Enter his guide and mentor over here, Toby Balding. The experienced, pragmatic Weyhill trainer, looking for a youngster to bring on, had been tipped off about the boy from Co Antrim. He went to see him ride at Wexford, liked what he saw and, almost as important, what he heard from McCoy himself.
Balding said: "I met him, and he met well. He has a good, sensible head on his shoulders, and is prepared to listen to and use the advice of the people around him. He has something that is comparatively rare, an absolutely natural racing brain. He gets himself and the horse in the right place at the right time. In terms of actual experience, he is still inexperienced - he had had just one ride over fences when he arrived with me - but the progress he has made in such a short while has been unprecedented.
"He has absolute determination and dedication, which he shows daily. The difficulty is persuading him to have a day off. I finally did so on Thursday, and what did he do but spend it schooling horses down in Epsom. But that is one reason he is what he is; he has that hunger."

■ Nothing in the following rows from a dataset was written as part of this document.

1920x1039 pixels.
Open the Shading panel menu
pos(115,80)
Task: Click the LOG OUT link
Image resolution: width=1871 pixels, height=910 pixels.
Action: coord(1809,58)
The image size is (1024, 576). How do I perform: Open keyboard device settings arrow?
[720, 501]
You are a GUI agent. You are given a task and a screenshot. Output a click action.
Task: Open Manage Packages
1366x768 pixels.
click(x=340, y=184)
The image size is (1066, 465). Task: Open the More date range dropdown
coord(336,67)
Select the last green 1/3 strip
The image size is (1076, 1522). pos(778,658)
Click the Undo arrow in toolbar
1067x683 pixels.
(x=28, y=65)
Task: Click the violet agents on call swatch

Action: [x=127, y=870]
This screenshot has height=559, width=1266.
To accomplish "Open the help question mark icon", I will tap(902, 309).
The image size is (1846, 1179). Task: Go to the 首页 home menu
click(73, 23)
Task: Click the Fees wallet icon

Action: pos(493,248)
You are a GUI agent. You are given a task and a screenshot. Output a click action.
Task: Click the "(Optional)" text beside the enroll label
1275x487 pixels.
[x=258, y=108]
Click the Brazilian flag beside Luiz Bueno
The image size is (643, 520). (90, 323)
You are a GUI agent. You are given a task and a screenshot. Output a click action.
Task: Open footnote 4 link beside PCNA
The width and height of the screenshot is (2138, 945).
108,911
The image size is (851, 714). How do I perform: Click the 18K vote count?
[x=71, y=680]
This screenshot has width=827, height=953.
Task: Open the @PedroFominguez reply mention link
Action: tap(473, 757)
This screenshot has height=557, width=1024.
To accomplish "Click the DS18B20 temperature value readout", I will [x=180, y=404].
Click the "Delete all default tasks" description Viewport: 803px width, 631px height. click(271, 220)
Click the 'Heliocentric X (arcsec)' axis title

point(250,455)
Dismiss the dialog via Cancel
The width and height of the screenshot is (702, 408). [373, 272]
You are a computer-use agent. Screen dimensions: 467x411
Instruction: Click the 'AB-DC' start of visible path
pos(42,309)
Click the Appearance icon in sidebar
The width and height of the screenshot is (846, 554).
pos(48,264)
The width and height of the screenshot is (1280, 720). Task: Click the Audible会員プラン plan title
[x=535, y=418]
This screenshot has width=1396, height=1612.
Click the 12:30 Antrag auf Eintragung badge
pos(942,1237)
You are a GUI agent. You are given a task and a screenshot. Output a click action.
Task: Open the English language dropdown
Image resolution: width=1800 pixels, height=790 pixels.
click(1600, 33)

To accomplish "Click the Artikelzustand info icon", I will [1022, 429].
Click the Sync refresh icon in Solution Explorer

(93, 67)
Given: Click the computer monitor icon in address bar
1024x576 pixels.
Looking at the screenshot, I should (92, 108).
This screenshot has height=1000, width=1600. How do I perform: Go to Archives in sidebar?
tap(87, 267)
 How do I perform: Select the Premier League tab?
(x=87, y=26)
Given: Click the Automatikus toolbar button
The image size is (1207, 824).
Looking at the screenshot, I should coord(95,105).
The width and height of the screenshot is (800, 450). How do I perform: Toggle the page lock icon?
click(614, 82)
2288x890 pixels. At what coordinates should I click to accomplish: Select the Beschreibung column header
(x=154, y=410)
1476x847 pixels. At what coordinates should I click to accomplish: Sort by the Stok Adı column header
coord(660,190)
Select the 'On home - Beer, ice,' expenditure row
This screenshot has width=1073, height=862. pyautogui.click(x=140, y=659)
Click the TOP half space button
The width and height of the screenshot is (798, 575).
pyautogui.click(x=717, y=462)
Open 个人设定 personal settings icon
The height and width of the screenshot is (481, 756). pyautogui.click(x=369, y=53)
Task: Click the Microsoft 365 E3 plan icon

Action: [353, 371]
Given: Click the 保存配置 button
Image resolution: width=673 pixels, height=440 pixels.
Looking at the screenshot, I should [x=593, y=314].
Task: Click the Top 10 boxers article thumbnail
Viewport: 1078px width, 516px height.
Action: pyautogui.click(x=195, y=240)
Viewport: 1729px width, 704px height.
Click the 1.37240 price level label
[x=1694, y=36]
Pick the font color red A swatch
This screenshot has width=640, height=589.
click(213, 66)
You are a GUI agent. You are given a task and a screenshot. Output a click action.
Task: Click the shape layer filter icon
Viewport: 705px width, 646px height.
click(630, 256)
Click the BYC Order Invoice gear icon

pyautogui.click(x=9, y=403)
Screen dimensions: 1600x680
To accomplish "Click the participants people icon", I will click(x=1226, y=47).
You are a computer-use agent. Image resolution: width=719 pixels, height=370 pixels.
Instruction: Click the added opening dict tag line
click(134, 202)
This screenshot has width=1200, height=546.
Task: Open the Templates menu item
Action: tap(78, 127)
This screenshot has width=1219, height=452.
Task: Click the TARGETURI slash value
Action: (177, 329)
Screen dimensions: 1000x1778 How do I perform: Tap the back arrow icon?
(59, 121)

Balding, the two other trainers who have agreements with McCoy, Paul Nicholls and Philip Hobbs, and his agent Dave Roberts are conscious that a talent such as his must be guarded, not squandered, and they are aided by a maturity of attitude beyond his years from the man himself.
McCoy found himself in the right place at the right time, a period when the top man, Richard Dunwoody, had decided to take a pull and go for quality rather than quantity, and when Adrian Maguire (another Balding discovery) and Norman Williamson were plagued by injury. He said: "If anyone had forecast that I was going to be champion jockey in my second season in England I would have burst out laughing. But I have been exceptionally lucky in everything, and the people around me.
"It has all happened very quickly, and success has taken me a bit by surprise. I don't think I'd even now be a household name like the top jocks, but if people are talking about me I don't mind. I'm not afraid of the limelight; I can cope with it. I know I've got plenty to learn. Every time I ride I try to learn something, if I make a mistake I'll try to correct it next time. I'm certainly not the complete jockey yet. There's much more to come, at least I hope so."
Although McCoy was an unknown when he arrived in England with just 13 winners on his card, his four years with Bolger, one of the best teachers in the business, had given him a grounding second to none. Study of some of the best stylists - Frankie Dettori, Michael Kinane, Jamie Osborne, Dunwoody - was part of his curriculum, as was the opportunity to ride work on some top-class horses, including the Classic winners St Jovite and Jet Ski Lady.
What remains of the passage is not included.